[begin DOCUMENT EXTRACT]

Eventually a senior militia figure came to visit. They asked him:
"'Are you going to kill us?'
And he said to me, 'I'm not as nice as my friends.' I was like, right, OK, that doesn't make me feel better."
The militia leader wanted them to make a video. You know the type: grainy footage, beards of despondence, second-rate tracksuits, pleas for release.
Claims of "They're treating me well" under barely suppressed tones of sarcasm.
"So we then did a video, basically saying 'I'm Peter Moore. I'm alive and being treated well.' We had to do a message to Tony Blair -- 'You have to get us released.' We all did that video."
Peter went along with the videos because he wasn't trying to be a hero, nor was he suicidally camera shy. He was just a guy, doing whatever he could to make it out of this alive. But his captors didn't necessarily believe that:
"They always believed I was a military intelligence officer, so they never asked me any questions about IT."
He might have volunteered that info, except a reliable on-site IT guy is worth more than any ransom.
These guys were nicer than ISIS, but that's the high bar at the limbo competition. Six or seven months in, he recalled that one of his captors, "handcuffed me behind my back, blindfolded me, and removed the chain, and then he took me outside and made me kneel down."
The guard put a gun to Peter's head and pulled the trigger.
"I just remember hearing the click ... I started sweating ... and then there was the bang ... I remember hearing the cartridge fall on the floor ... what they'd done is put a gun to my head and fired a gun behind my back. And then I went back into the room where the British guard was. And he said, 'what happened?' And I said, 'I think I got shot in the head.'"
That's not an uncommon response, by the way. Mock execution victims can feel like they've already died.
Mock executions are a popular torture tactic, used by everyone from ISIS to the CIA, in order to break a captive's will. Peter suggested that it might also be an effective way to ensure a prisoner remains well-behaved immediately prior to an execution: "With ISIL videos people ask me, why didn't they run? Well, they probably didn't know they were going to die at that point."

[end DOCUMENT EXTRACT]
[begin COLLECTED DATA]

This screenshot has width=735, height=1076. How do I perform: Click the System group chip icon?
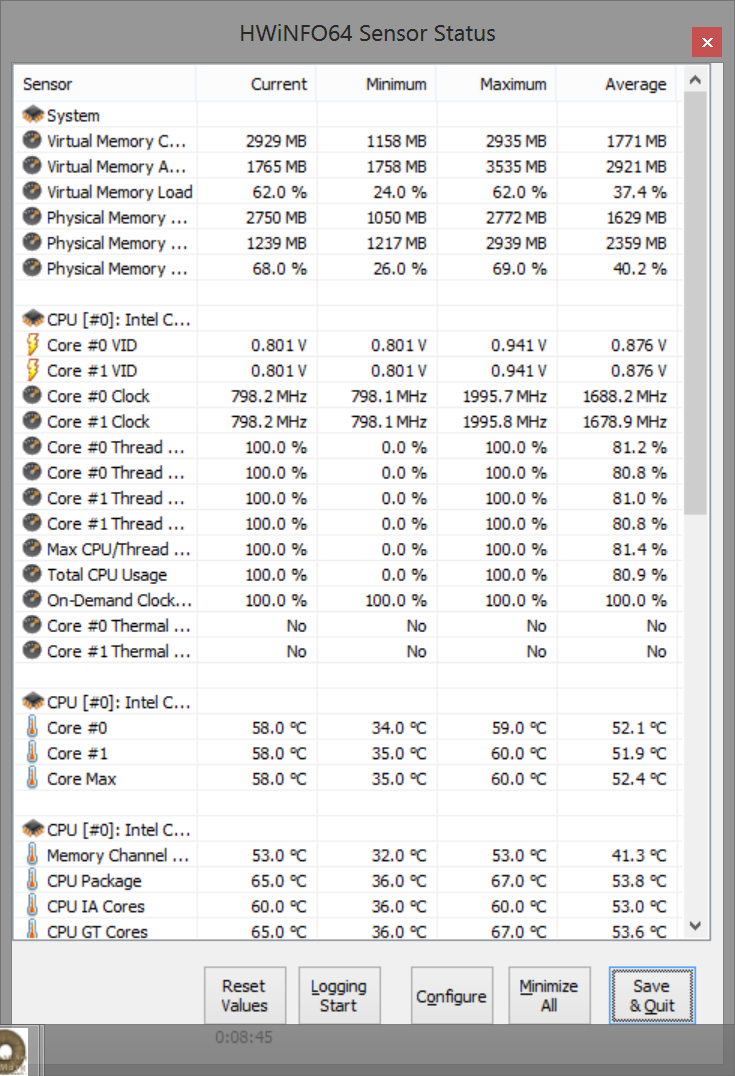coord(33,116)
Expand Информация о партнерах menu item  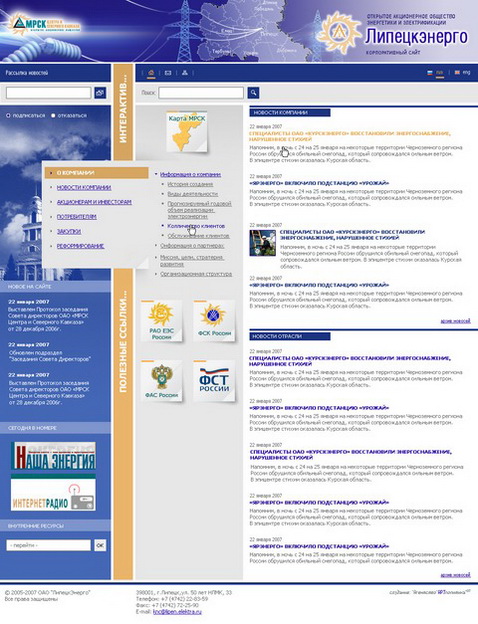coord(192,246)
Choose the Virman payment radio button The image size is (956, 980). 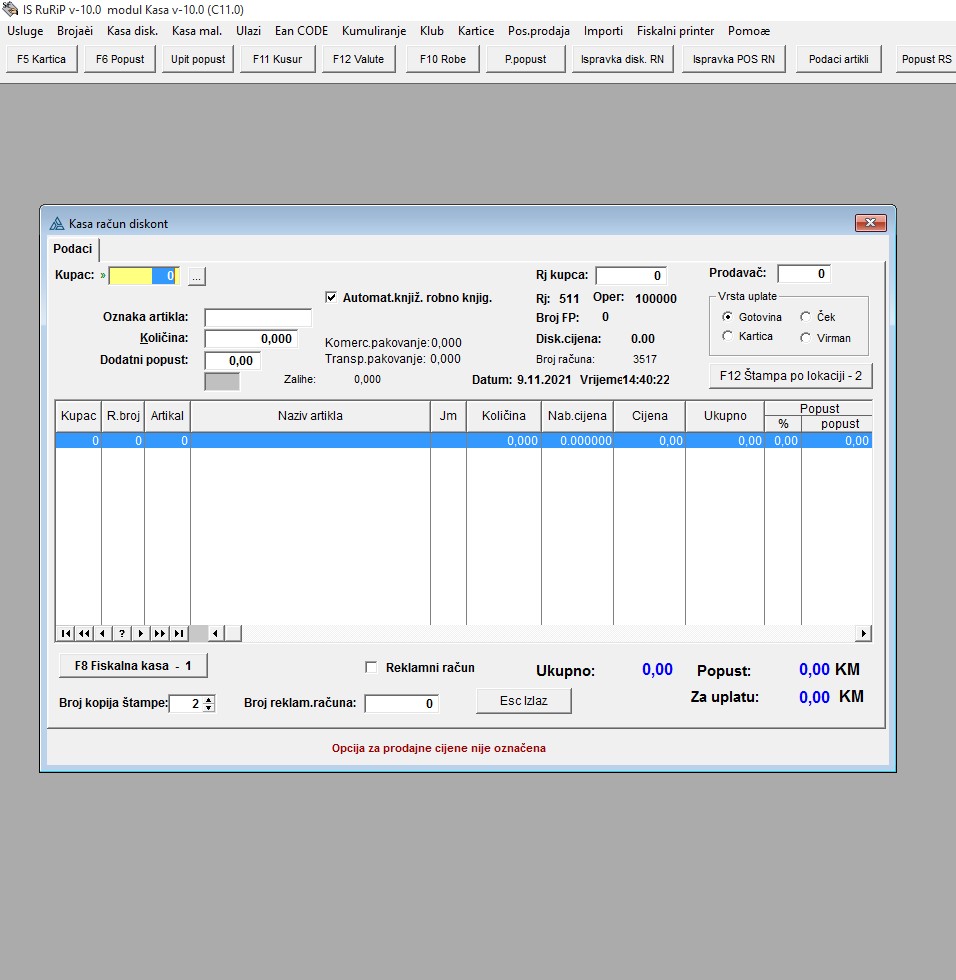(x=806, y=338)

[end COLLECTED DATA]

» **INSTRUCTION 1**: In the account of Peter Moore's captivity, what did his captors always believe his job was?
» **INSTRUCTION 2**: Carry on the account of Peter Moore's captivity from its final sentence.

» **EXERCISE RESULT 1**: They believed he was a military intelligence officer.

» **EXERCISE RESULT 2**:
Standard poker tactics, really. You bluff a guy once, then hit him with the real thing soon after, when he's expecting another bluff. But you don't decapitate him. That is frowned upon in poker.
Next, I Acquired An Xbox
Peter and his guards were separated and held in different safe houses. For his first year of captivity, he "was pretty much blindfolded, chained, and handcuffed," but as the months dragged on, he and his fellow prisoners ran into more and more guards who treated terrorism as a 9-to-5 kinda deal.
"It wasn't consistent. Some guards would let us take the blindfold off and let us watch TV with them. But what became apparent, is every time I moved (every two-and-a-half months) I got a new set of guards, and it was clear that the old set of guards didn't talk to the new ones."
And so Peter embarked upon a strategy well-known to children of divorced parents:
"I was like, 'The old set of guards let me go without handcuffs' ... and two years in, I'm like, 'Where's my TV? Where's the PlayStation? I had a TV at the last house.'"
"No HD?! What kind of low-rent insurgency are you running?!"
Yes, of course "Mom lets me do it" is always a lie -- but his captors didn't exactly have a Slack channel set up to compare notes. Peter's plan worked. Sort of.
"I'll be honest with you, actually I got an Xbox."
Well, at least it wasn't a Wii U.
If you, too, plan on using an impending kidnapping to catch up on game time, Peter's got some advice: "Ultimately your survival depends on the people around you. You may not like them ... but build a rapport. Talk about food; I'd say, what food do you eat in Iraq? He'd say, he likes fish. I'd say, your wife cooks for you? He'd say yes. I'd say, oh fish is easy to get in Iraq? 'Yes.'"
And then Peter would spring his trap: "That sounds great. Say, could I get some fish?"
Then slowly replace "fish" with other demands, subtly working your way up to "Hey, do you like freedom? Me too! Say, could I get ..."
I Built A Convincing And Relatable Persona
How honest should you be with your kidnappers? That's probably not a question most folks ever ask themselves. But maybe you should, because when Peter got kidnapped, he immediately started lying, out of the assumption that in "six months, dead or alive, this thing's going to be over."
"Right at the start, we were all asked, 'Are you married?' well the British guards all said yes, even though it turns out only one of them was. So I said yes ... over time, they start asking me questions about my wife. Over two-and-a-half years I had to build this whole story about my wife because, y'know, 'Don't change your story.'"
It's not like you don't have time to sit and flesh out the details.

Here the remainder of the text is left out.